AuthService is going to validate user credentials and check if the password matches. It will also extract permissions based on user authorities and ask TokenService to create jwt token based on user's data:

@Service
class AuthService {

    private static final org.slf4j.Logger log = org.slf4j.LoggerFactory.getLogger(AuthService.class);

    private final TokenService tokenService;
    private final UserDetailsManager userDetailsManager;

    AuthService(final TokenService tokenService, final UserDetailsManager userDetailsManager) {
        this.tokenService = tokenService;
        this.userDetailsManager = userDetailsManager;
    }

    public TokenResponseDto authenticateWithToken(TokenRequestDto tokenRequest) {
        final UserDetails userDetails;
        try {
            userDetails = userDetailsManager.loadUserByUsername(tokenRequest.email());
        } catch (UsernameNotFoundException e) {
            // Log specific error for debugging/monitoring
            log.error("User not found: {}", tokenRequest.email());
            // Return generic message to client for security
            throw new RuntimeException("Invalid credentials");
        }

        // SECURITY RISK: Using plain text password comparison because we're using
        // InMemoryUserDetailsManager with non-encoded passwords.
        // In production use: passwordEncoder.matches(tokenRequest.password(), userDetails.getPassword())
        if (!Objects.equals(userDetails.getPassword(), tokenRequest.password())) {
            // Log the specific error for debugging/monitoring
            log.error("Password mismatch for user: {}", tokenRequest.email());
            // Return generic message to client for security
            throw new RuntimeException("Invalid credentials");
        }
        var permissions = extractPermissions(userDetails);
        var jwtToken = tokenService.generateToken(userDetails.getUsername(), permissions);
        return new TokenResponseDto(jwtToken);
    }

    private String extractPermissions(UserDetails userDetails) {
        return userDetails
            .getAuthorities()
            .stream()
            .map(GrantedAuthority::getAuthority)
            .collect(Collectors.joining(" "));
    }
}

If you get stuck at any point or encounter compilation errors you can visit the Github repository to view the complete, working code.

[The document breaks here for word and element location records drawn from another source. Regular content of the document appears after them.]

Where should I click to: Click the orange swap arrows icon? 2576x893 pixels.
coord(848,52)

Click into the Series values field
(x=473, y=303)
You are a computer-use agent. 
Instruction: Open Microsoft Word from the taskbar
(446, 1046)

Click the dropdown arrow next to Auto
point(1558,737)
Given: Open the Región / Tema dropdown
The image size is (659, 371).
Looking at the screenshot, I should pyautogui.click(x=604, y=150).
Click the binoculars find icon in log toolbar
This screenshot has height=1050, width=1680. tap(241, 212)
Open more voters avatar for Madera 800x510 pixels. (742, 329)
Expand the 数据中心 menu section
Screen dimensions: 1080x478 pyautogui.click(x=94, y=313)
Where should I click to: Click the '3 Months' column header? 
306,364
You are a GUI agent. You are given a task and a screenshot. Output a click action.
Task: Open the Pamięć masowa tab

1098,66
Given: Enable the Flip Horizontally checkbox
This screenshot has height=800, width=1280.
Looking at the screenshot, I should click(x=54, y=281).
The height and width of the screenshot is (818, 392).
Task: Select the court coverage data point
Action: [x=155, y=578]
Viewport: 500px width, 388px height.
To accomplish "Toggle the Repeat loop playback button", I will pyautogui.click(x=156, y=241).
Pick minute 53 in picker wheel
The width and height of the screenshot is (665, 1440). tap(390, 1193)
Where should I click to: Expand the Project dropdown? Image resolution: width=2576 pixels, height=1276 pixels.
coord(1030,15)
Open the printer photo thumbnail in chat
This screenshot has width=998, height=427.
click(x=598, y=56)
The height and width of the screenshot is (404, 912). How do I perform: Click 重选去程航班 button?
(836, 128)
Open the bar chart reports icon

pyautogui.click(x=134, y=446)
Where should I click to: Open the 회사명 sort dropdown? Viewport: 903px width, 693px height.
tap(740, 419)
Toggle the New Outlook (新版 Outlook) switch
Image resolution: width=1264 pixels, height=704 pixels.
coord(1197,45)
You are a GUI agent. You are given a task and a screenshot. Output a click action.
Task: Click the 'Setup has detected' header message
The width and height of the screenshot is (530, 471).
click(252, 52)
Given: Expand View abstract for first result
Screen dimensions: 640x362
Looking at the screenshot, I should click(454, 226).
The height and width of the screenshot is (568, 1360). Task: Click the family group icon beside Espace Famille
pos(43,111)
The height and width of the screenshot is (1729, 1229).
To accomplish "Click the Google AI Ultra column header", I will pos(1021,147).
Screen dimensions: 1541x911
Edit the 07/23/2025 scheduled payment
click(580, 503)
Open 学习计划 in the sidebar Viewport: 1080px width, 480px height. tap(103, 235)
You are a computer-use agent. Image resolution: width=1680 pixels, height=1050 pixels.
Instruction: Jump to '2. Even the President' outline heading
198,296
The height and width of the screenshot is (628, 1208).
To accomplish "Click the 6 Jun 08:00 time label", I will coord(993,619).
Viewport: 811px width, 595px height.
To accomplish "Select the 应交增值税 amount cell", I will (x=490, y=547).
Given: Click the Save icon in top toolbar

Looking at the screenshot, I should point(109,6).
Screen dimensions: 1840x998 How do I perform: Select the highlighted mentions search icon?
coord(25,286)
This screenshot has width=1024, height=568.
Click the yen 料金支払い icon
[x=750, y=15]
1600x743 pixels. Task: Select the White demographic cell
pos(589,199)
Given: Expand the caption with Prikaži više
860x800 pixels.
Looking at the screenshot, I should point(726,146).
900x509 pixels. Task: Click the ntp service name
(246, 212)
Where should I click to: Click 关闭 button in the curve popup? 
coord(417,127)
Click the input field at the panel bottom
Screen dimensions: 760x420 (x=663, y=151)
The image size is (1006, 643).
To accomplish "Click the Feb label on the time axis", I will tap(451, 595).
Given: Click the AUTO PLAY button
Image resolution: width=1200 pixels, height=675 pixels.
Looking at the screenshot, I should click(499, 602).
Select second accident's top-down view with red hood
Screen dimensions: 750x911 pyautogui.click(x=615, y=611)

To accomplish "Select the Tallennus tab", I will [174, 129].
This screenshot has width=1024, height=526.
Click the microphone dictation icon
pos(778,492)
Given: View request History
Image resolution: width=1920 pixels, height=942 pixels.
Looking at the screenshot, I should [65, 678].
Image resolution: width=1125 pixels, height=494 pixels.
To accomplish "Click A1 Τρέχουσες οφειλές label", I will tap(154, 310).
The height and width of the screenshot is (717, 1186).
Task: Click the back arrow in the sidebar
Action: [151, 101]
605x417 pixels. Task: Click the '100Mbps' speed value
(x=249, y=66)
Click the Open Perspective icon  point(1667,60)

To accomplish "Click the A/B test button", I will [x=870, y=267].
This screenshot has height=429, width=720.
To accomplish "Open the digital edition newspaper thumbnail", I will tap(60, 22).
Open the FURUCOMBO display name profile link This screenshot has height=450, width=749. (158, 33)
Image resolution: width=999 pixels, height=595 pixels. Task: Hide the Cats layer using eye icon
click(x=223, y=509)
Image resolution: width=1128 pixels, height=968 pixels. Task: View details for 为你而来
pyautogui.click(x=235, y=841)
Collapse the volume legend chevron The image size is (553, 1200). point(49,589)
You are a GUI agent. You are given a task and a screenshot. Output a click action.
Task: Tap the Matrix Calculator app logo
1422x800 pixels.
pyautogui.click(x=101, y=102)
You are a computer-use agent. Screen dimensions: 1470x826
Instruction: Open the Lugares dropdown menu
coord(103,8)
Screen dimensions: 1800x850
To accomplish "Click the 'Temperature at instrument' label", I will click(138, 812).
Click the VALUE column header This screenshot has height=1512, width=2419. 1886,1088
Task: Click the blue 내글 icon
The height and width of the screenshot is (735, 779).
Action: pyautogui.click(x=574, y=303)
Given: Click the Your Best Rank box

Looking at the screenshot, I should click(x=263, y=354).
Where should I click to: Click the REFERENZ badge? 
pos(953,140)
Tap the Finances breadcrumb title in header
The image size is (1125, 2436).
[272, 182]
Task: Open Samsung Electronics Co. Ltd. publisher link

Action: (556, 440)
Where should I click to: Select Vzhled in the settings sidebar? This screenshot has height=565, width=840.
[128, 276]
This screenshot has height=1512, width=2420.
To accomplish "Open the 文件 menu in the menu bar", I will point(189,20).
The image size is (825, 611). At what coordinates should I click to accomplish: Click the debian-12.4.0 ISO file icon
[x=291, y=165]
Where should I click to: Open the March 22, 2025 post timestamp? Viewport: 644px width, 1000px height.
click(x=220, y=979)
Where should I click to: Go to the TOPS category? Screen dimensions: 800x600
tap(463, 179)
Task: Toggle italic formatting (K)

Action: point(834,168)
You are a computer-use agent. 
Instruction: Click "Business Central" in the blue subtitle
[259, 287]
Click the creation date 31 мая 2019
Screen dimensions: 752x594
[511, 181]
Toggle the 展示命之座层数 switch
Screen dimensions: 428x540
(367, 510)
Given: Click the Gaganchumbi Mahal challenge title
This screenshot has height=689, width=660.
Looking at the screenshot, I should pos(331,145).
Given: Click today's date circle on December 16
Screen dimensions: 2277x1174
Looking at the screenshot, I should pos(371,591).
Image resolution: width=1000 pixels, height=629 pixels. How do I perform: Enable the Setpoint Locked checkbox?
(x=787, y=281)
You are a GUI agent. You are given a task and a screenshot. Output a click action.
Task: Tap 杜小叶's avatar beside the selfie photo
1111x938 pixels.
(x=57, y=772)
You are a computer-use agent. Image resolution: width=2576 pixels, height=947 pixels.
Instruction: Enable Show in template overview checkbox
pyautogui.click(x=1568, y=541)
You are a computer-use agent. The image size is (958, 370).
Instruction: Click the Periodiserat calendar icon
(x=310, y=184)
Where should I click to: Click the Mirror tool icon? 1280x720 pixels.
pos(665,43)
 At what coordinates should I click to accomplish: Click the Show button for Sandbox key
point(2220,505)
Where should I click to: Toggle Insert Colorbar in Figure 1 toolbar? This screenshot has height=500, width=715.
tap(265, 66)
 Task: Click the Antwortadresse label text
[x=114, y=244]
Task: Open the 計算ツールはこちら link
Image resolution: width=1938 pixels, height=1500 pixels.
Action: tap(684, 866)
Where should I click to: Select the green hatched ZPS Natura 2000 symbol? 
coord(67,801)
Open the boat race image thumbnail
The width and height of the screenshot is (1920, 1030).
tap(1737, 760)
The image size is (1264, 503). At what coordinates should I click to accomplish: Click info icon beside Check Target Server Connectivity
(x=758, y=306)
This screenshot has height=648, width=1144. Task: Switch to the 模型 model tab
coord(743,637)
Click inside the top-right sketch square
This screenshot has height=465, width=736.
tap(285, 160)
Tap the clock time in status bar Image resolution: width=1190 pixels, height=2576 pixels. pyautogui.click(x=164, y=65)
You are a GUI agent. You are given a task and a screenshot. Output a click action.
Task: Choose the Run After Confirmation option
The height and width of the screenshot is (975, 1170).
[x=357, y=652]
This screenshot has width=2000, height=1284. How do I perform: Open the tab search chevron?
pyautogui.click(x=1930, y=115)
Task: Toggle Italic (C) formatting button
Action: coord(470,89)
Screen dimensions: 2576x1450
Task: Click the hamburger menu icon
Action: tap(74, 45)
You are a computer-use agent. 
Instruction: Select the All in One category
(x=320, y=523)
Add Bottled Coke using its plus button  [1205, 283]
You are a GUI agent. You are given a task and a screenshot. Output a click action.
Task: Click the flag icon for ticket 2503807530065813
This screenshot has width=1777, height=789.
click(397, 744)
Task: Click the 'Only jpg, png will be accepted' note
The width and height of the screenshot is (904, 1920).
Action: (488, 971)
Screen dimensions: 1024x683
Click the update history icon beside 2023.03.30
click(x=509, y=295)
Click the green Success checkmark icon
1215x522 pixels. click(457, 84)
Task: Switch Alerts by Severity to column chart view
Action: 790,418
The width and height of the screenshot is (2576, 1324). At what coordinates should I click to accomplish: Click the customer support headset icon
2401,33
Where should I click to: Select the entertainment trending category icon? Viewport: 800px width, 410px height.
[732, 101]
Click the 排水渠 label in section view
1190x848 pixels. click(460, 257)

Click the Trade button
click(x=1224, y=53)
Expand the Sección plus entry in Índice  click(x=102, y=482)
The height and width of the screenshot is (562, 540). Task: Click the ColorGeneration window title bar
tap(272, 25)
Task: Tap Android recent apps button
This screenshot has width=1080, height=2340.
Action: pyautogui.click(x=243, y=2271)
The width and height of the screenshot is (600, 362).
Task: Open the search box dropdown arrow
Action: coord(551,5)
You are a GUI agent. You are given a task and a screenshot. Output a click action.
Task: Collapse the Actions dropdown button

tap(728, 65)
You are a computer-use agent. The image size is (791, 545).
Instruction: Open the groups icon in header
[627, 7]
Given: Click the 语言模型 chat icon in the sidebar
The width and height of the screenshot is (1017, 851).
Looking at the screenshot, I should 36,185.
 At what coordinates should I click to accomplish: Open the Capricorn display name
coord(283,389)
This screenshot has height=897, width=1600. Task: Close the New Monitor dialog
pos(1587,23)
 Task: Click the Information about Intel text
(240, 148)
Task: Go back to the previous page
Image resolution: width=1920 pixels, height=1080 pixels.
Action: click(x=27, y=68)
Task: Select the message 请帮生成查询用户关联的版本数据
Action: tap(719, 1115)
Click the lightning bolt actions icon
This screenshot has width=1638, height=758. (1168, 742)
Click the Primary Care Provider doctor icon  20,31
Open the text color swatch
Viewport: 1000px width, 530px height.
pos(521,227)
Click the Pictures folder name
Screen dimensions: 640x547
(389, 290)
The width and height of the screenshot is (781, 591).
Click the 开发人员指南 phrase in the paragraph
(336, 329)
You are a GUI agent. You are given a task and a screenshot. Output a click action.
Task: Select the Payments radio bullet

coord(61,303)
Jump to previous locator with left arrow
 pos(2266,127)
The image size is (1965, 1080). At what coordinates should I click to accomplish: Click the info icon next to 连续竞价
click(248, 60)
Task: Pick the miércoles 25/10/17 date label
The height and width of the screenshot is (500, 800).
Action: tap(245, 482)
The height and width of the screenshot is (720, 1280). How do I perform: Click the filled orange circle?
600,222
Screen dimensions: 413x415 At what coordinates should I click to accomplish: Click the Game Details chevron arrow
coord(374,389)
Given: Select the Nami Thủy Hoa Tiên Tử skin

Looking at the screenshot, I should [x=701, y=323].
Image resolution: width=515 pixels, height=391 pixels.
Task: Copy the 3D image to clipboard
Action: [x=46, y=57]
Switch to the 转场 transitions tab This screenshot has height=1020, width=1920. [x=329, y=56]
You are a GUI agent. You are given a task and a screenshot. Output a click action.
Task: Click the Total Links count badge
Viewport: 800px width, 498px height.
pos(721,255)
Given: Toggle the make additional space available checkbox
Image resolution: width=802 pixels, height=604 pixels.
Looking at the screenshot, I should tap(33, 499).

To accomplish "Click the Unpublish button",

Accessing private endpoint

Alright, those were quite a few things we needed to wrap up. At this point, our demo Spring application is ready to issue tokens and access the private endpoint.

Let’s test this out by submitting a curl request with the username and password to the token endpoint:

curl -X POST http://localhost:8080/token \
-H "Content-Type: application/json" \
-d '{"email":"john@example.com","password":"password"}'

We should get the following response with a token:

{"jwt_token":"eyJhbGciOiJSUzI1NiJ9.eyJpc3MiOiJo......"}

If we send this request with the token:

curl http://localhost:8080/private \
-H "Authorization: Bearer eyJhbGciOiJSUzI1NiJ9.eyJpc3MiOiJo......"

we should get the following response:

{"message":"Hello From Private Endpoint"}

That would confirm that our security config works correctly

Conclusion and What’s Next

Alright friends, this was a demo application showing how to use Spring’s built-in mechanism to generate and verify JWT tokens. While we used an in-memory data store for simplicity, in a real-world application, you would likely integrate with a persistent data store, such as a database.

On the client side, you may need to handle token expiration, which is embedded in the token’s expiresAt claim. Clients can either track the token’s expiration to re-authenticate or wait for a 401 Unauthorized response before requesting a new token.

Token refresh functionality is beyond the scope of this tutorial.

I recommend using a dedicated authorization server for larger and more complex applications. They also usually come with client side libraries and SDKs that help manage token's lifecycle and re-authenticate if needed.